My noble friend makes an important point. It is almost as if the rail unions, in particular, are seeking to punish the public at this difficult time and exploit the monopoly position that they have to make life as difficult as possible for people wanting to join their friends and family for Christmas. It is appalling behaviour.

My Lords, on Tuesday the UK quarter 3 growth figures will be published. They are expected to show that the economy has contracted by 0.2%, as well as real falls in household disposable income as wage increases fail to match inflation. These pressures on working people will have a severe impact, with families already cutting back on food and heat. What discussions have the Government had with the trade unions on policy options which will give families the support they will need to get through the crisis in the winter months?
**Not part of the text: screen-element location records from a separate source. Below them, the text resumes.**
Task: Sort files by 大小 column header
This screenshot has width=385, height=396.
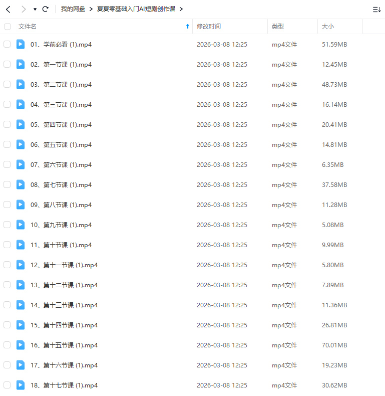Action: 328,27
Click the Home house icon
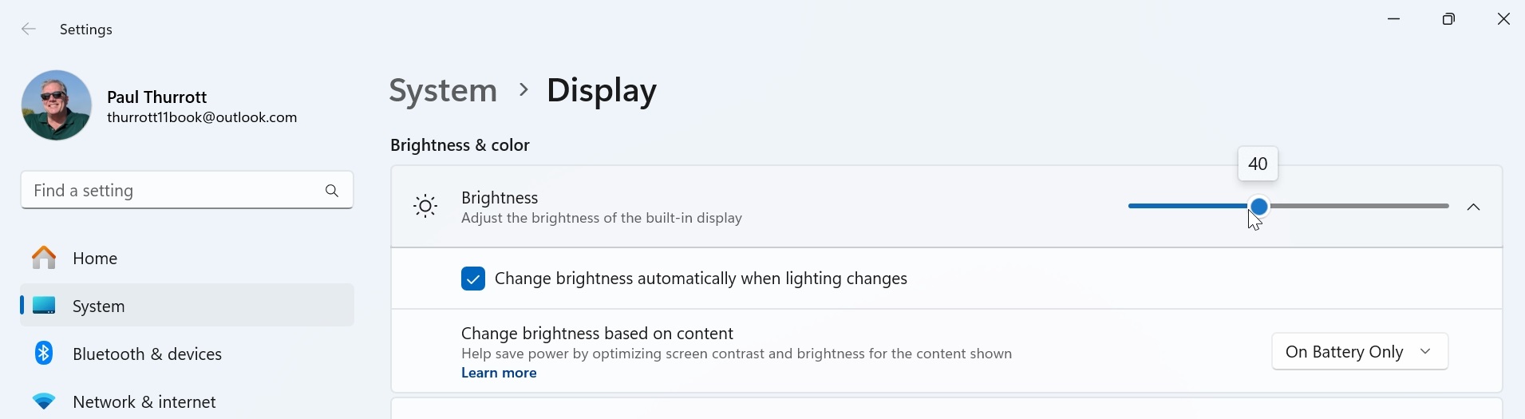This screenshot has width=1525, height=419. [44, 258]
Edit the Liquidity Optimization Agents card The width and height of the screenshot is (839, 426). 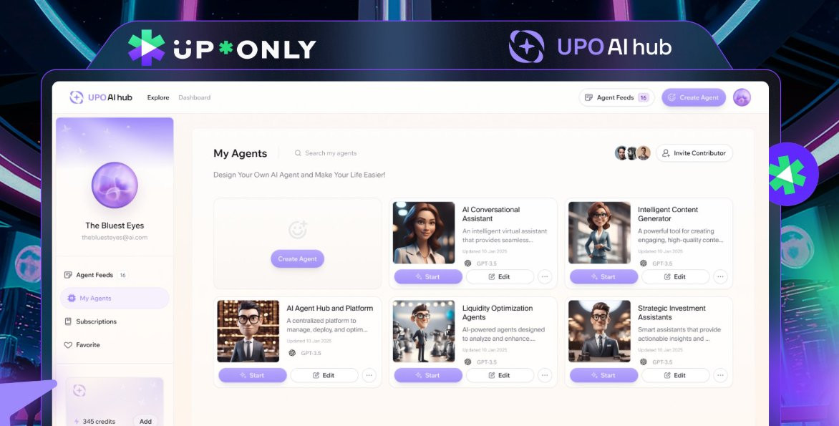point(500,375)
We have given extensive levels of support. We are spending tens of billions of pounds on direct support to households over the winter on energy bills, cost of living payments, et cetera. This Government have an excellent record of standing by people, both in the pandemic and since then. We all know it is a difficult time; public expenditure is tight and, if what the noble Lord says is true and the economy has contracted, then there is even less money to go around because tax receipts will collapse as well. We have to keep all of these matters under consideration. We will stand by families as much as we can, and I think our record proves that.